Ferry port, naval heritage and the Pembroke Power Station.
Pembroke Dock (Doc Penfro) sits within the Pembrokeshire principal area of West Wales. Its commercial profile centres on industrial & manufacturing, which shapes the type of slip-testing work we typically carry out here.
What we test in Pembroke Dock.
Industrial premises in Pembroke Dock bring oil, coolant, swarf, chemical spillage and constant wash-down cycles — surfaces that look compliant dry can fail dramatically when tested wet.

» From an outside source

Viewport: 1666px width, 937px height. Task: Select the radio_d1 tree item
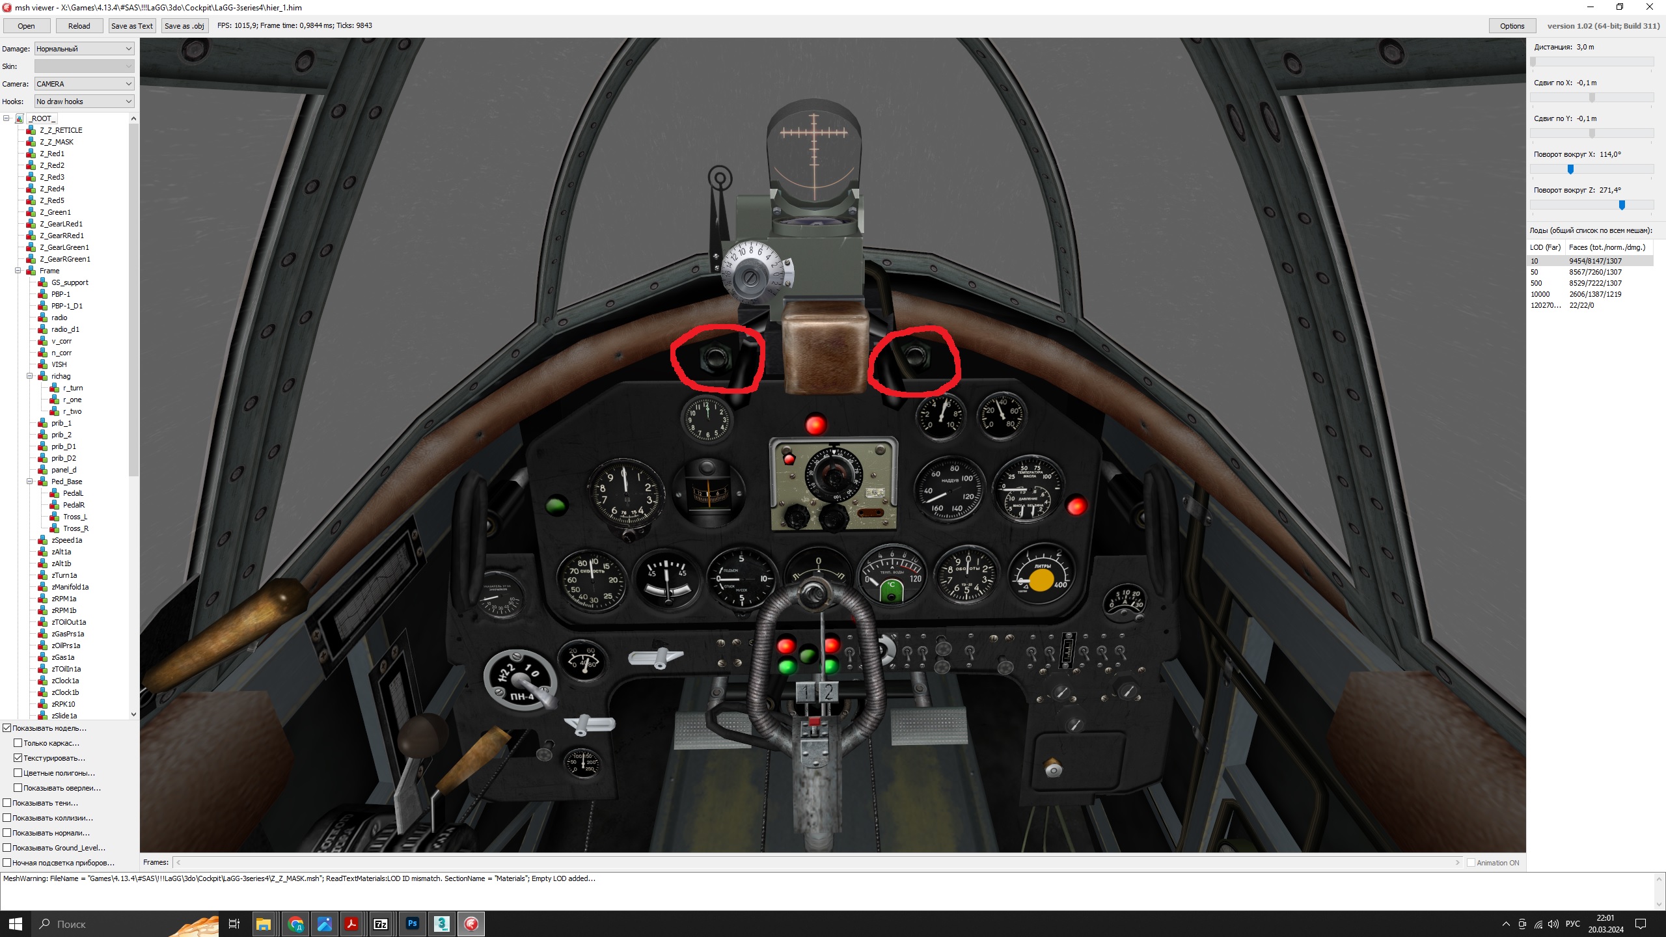coord(65,329)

- Production-line operator zones
- Forklift traffic routes
- Wash-down bays and chemical handling
- Mezzanine and stair access
- Canteen and welfare blocks
Attendance in Pembroke Dock is coordinated with our wider Pembrokeshire schedule. Most site visits are booked within 7–14 working days; urgent post-incident attendance can often be arranged faster. All reporting is UKAS ISO/IEC 17025 accredited and delivered within 48 hours of the site visit.
Why Pembroke Dock businesses test their floors.

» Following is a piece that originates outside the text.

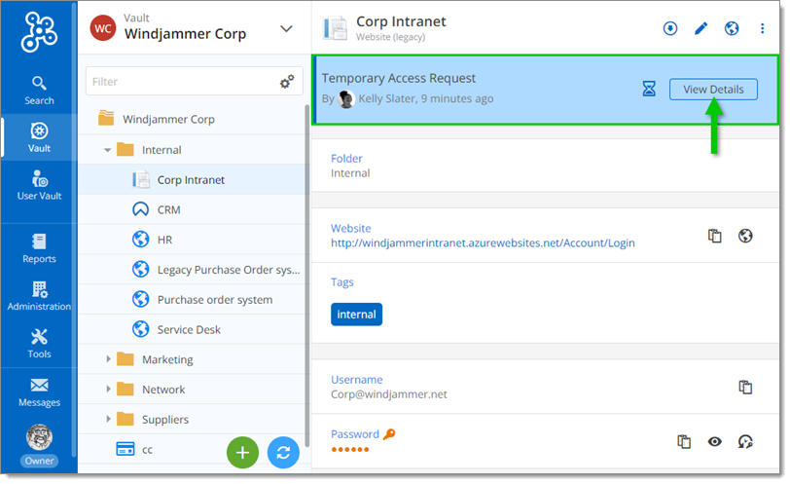
Task: Copy the username to clipboard
Action: point(745,387)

Every commercial premises in Wales — whether a corner shop in Pembroke Dock or a multi-site retailer operating across Cymru — carries a statutory duty under the Workplace (Health, Safety and Welfare) Regulations 1992 to assess and manage slip risk. Insurance providers increasingly require documented PTV evidence at renewal, particularly where a previous claim has been filed or defended.
The pendulum test is the method HSE explicitly references for assessing slip resistance under wet conditions — the conditions in which the overwhelming majority of slip incidents actually occur. A dry-only reading tells you very little about how a floor performs when spillage, rain drag-in, cleaning water or other contaminants are present.